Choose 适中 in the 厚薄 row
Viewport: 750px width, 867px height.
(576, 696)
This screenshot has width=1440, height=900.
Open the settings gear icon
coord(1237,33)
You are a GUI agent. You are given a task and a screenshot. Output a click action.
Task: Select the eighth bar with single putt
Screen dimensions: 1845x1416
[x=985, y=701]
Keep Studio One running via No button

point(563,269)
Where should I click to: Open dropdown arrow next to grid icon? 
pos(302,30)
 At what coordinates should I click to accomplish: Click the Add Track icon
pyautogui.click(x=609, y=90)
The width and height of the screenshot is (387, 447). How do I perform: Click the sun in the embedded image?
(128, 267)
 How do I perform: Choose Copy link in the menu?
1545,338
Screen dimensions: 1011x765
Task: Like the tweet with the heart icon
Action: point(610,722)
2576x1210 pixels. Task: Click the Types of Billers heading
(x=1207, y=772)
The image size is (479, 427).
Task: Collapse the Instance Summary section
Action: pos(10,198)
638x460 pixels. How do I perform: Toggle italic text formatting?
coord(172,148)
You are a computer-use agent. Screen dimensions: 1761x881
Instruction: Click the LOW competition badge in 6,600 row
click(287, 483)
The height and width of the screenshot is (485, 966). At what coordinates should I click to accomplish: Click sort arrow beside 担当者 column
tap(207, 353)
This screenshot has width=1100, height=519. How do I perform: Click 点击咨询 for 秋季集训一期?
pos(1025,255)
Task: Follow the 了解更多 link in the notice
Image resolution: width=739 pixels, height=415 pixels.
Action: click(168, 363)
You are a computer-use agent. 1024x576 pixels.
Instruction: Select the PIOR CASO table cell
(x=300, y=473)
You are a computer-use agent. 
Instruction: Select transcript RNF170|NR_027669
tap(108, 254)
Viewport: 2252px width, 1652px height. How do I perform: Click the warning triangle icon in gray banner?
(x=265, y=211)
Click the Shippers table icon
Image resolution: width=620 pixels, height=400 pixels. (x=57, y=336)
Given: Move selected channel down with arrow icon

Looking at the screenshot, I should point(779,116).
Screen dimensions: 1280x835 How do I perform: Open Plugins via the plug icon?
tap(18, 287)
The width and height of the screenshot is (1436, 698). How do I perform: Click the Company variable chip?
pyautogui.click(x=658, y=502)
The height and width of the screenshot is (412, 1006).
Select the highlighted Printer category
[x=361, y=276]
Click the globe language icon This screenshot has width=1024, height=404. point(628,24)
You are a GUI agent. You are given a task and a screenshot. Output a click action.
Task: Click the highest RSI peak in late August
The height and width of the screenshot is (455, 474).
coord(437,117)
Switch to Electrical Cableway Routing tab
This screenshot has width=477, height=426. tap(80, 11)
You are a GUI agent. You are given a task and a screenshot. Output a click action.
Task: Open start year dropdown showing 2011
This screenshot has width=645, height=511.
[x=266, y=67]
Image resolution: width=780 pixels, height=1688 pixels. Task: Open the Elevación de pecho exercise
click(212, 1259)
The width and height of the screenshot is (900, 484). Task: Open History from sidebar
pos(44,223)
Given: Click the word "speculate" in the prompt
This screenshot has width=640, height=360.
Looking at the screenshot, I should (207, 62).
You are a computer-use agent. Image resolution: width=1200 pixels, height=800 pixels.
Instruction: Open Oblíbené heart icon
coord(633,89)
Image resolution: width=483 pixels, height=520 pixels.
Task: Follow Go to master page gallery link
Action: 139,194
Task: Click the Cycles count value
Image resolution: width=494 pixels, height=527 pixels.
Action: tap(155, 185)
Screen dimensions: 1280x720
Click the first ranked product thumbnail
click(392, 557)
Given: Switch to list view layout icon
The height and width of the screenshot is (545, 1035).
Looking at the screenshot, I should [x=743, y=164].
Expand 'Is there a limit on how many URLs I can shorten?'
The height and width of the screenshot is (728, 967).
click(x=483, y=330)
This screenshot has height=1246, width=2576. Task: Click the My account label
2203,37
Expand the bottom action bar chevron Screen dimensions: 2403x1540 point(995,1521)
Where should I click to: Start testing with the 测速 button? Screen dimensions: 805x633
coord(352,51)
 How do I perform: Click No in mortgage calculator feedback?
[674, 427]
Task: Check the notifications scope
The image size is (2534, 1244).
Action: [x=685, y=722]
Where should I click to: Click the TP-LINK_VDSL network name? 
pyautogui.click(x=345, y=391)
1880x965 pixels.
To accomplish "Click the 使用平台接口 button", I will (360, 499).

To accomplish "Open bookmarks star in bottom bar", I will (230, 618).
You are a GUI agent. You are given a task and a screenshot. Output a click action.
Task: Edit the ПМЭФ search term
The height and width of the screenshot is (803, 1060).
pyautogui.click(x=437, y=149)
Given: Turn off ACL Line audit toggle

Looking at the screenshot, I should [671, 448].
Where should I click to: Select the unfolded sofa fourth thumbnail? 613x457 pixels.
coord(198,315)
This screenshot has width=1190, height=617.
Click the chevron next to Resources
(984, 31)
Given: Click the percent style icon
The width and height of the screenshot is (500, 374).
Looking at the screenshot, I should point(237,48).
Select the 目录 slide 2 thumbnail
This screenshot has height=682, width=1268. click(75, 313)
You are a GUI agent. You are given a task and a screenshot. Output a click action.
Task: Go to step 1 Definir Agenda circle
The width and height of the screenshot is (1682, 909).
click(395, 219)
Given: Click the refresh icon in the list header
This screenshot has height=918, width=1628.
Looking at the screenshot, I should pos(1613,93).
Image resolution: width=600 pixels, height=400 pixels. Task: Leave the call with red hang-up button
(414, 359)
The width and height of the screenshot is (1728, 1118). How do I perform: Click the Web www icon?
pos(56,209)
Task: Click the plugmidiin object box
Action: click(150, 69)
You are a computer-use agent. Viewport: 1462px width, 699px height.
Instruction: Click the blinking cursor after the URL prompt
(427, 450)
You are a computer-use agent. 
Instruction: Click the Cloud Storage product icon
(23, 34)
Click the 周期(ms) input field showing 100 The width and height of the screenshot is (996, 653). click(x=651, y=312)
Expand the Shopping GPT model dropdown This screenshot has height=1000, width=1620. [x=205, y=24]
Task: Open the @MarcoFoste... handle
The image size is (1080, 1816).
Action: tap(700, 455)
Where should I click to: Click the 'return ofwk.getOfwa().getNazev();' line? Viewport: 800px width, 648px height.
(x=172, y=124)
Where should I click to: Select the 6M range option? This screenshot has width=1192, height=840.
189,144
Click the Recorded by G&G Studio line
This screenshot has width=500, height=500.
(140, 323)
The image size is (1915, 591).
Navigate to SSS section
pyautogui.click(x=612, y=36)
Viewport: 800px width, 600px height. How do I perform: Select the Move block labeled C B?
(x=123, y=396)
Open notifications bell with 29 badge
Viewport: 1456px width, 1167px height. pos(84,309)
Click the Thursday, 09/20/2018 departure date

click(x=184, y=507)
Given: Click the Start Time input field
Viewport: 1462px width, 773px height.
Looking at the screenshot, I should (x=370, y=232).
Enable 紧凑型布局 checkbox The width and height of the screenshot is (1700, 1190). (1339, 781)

# WORK TO COMPLETE
In the material above, find each line that contains the word "showing", and select it.

# SOLUTION FOR THIS EXERCISE
Task: Open start year dropdown showing 2011
Click the 周期(ms) input field showing 100 The width and height of the screenshot is (996, 653). click(x=651, y=312)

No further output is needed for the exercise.